What is her relationship like with her voice? “I think laziness comes in again, because I don’t like practising singing," she says. She did make one concession to safeguarding her gift, quitting smoking when she turned 30, but she isn’t an absolutist. “The way I think about my voice is the way I think about music, and the way I practise being a creative songwriter: I’ll always be a pop musician, so it’s not about perfection. I used to sing opera a lot when I was a teenager, and that’s all about technique: you need to develop your timbre, because you’re supposed to be louder than the orchestra. Then you can sort of be creative in how you interpret songs. But with pop music, it’s much more about intuition.”

Does she sing around the house? “No. I don’t really sing apart from when I need to work, which is really sad, because I used to sing all the time. I think that happens to some musicians. But I don’t really listen that much to music. When I was a teenager, I was obsessed. Like, it just never stopped. That was everything for me. I think because now it becomes work-related, I start analysing, and I’m extremely picky. I almost don’t like any music. My husband has a lot of Brazilian records, and I really love listening to those. I like Neil Young and Kate Bush and Bill Withers and…” She tails off, having apparently run out of names. “It’s just: when I approach music, it has to be that I write it.

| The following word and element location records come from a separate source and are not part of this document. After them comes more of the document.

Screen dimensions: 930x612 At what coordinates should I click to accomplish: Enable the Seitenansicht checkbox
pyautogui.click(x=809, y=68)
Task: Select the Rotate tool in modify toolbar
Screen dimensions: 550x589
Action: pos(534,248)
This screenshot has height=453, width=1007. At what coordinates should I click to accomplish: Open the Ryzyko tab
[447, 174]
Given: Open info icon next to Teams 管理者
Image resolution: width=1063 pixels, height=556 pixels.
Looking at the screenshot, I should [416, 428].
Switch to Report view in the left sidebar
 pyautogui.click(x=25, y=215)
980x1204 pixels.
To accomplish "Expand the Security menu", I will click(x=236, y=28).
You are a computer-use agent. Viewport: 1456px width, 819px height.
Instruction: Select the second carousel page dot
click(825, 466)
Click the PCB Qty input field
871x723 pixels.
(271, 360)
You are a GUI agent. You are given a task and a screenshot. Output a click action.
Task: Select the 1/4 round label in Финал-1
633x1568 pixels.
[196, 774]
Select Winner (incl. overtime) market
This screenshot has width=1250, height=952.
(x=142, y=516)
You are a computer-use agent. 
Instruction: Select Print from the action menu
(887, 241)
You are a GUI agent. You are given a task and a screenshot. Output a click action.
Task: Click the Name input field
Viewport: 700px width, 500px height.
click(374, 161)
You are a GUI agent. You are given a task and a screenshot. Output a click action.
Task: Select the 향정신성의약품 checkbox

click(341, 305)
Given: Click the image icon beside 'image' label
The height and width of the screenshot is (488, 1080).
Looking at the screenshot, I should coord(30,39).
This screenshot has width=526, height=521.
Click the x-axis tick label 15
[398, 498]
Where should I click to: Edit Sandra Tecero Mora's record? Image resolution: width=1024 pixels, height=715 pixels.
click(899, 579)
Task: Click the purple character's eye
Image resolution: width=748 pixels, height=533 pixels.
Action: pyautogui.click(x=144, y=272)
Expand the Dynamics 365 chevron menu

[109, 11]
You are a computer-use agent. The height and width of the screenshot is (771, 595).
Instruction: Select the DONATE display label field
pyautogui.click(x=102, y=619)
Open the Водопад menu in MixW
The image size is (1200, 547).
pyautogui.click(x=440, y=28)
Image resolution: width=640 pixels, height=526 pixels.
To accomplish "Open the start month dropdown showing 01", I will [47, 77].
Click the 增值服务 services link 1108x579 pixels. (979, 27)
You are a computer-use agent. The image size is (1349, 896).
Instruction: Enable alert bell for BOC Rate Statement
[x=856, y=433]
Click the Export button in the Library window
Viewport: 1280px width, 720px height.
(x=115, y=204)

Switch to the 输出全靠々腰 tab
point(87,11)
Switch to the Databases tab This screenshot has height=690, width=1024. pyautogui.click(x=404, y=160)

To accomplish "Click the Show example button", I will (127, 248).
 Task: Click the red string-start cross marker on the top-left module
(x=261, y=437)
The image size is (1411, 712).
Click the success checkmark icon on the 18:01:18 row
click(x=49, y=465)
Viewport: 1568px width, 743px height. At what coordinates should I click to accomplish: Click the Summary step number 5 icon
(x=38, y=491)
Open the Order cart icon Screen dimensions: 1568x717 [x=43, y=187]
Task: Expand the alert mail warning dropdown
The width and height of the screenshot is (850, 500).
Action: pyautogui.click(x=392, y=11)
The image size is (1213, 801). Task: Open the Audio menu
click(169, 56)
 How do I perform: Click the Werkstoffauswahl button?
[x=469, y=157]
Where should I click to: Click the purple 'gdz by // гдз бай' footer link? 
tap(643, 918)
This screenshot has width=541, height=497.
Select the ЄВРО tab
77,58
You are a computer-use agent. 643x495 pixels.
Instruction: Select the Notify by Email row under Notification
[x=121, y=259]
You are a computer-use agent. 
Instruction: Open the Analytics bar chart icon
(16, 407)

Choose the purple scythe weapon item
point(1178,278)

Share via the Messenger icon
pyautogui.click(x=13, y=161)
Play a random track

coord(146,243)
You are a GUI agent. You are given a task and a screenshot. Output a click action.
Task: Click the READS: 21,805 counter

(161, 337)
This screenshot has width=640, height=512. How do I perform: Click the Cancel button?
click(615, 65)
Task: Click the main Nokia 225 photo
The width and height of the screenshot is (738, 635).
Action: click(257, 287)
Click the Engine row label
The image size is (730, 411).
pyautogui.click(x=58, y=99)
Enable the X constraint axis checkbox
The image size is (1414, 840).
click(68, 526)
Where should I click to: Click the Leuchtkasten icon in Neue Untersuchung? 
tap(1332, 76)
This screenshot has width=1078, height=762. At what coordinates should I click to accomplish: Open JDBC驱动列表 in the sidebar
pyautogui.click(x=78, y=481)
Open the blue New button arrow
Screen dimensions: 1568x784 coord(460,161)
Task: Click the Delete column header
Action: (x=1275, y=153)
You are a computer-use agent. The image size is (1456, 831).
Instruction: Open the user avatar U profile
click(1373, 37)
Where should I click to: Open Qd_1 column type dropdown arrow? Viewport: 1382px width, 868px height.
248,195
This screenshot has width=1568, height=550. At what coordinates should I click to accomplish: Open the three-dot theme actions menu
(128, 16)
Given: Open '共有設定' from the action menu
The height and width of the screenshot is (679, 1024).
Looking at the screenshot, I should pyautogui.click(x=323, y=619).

I don’t know why, but that’s how it is.”

Other artists will talk of their desire to leave a lasting body of work, provide a lifeline to those who love art, or fulfil some deep need to express themselves. For Sundfør, it’s much simpler. “I see the way that the albums have appeared in my life now, and I see that it’s me telling my life story. But that’s not conscious choice. I think, for me, it’s about play: not necessarily always fun play, but more like just being creative about music.” She shrugs. “That’s pretty much it. It’s not fancy at all. It’s just making music.”